Top of Information given
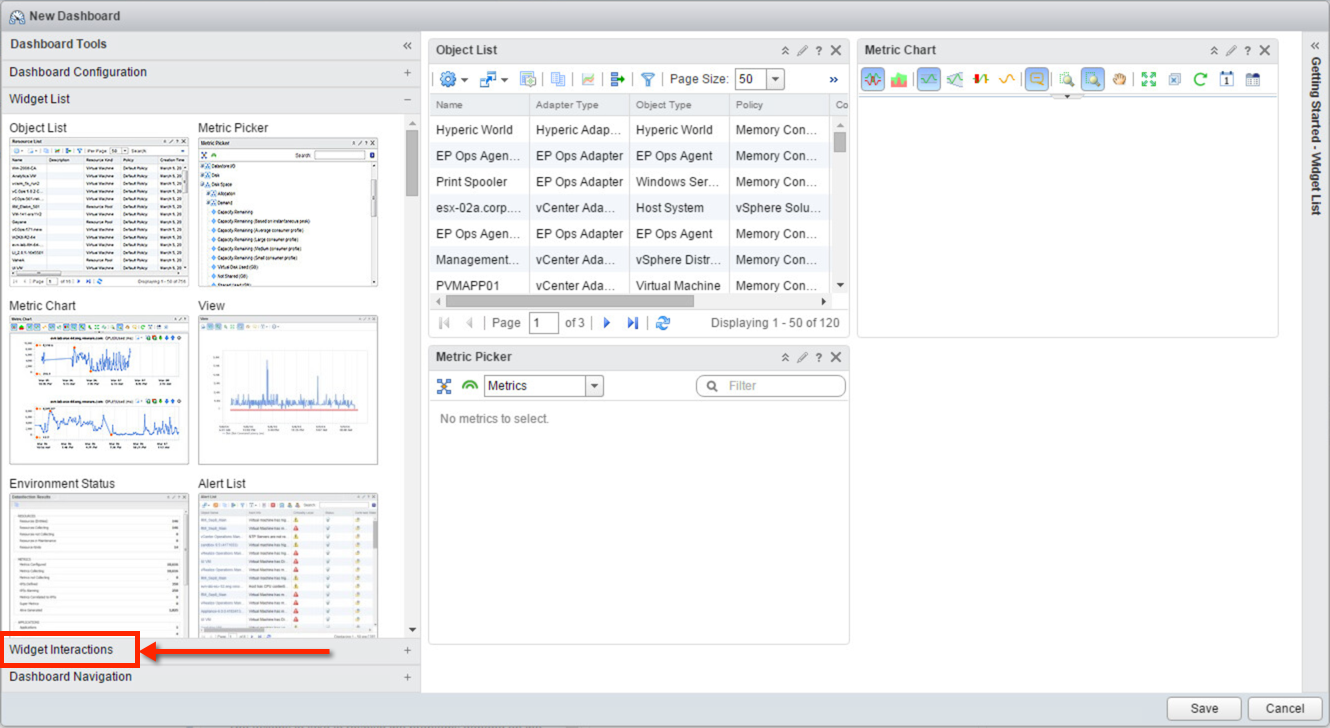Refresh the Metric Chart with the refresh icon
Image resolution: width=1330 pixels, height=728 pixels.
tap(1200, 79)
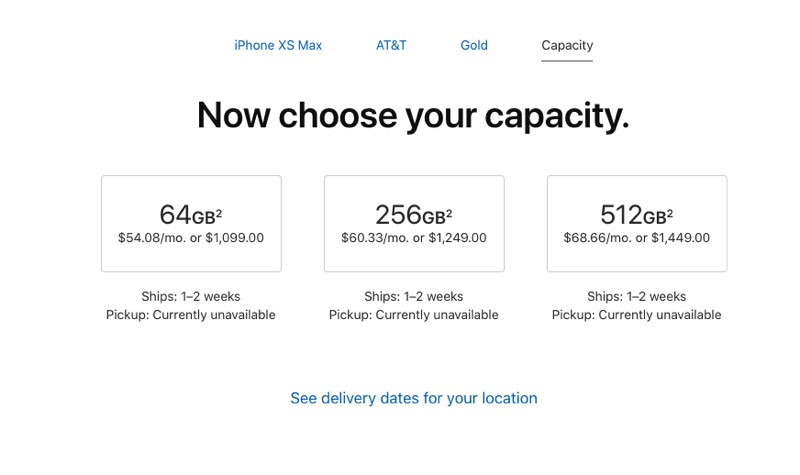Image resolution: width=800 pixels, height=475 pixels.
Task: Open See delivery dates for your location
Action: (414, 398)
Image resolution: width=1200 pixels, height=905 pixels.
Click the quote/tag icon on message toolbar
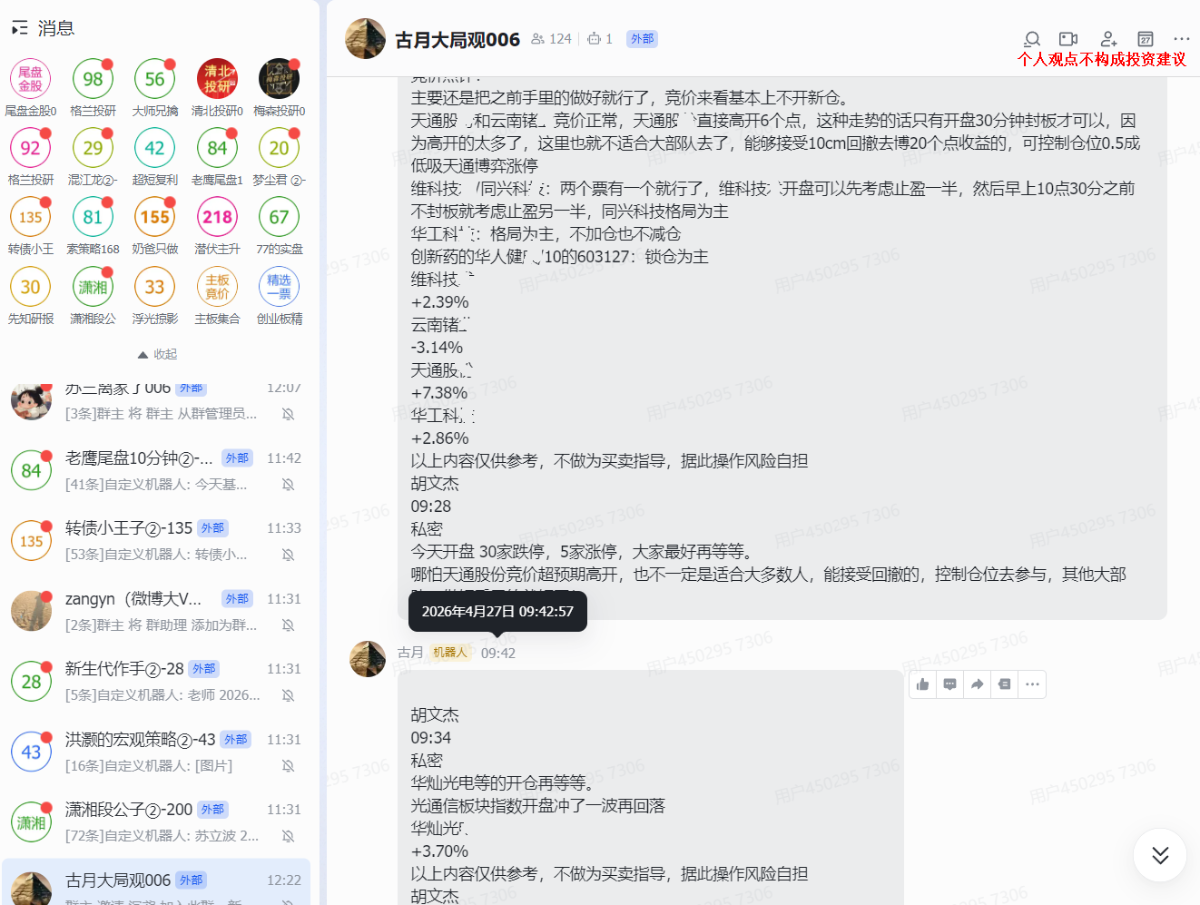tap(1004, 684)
Bottom of Information given
● Exercise directions:
Your answer must reproduce exactly the lines from the line with "Image resolution: width=1200" through the end of the material, both ends included, with every picture dropped.

● Response:
Image resolution: width=1200 pixels, height=905 pixels.
Click the quote/tag icon on message toolbar
tap(1004, 684)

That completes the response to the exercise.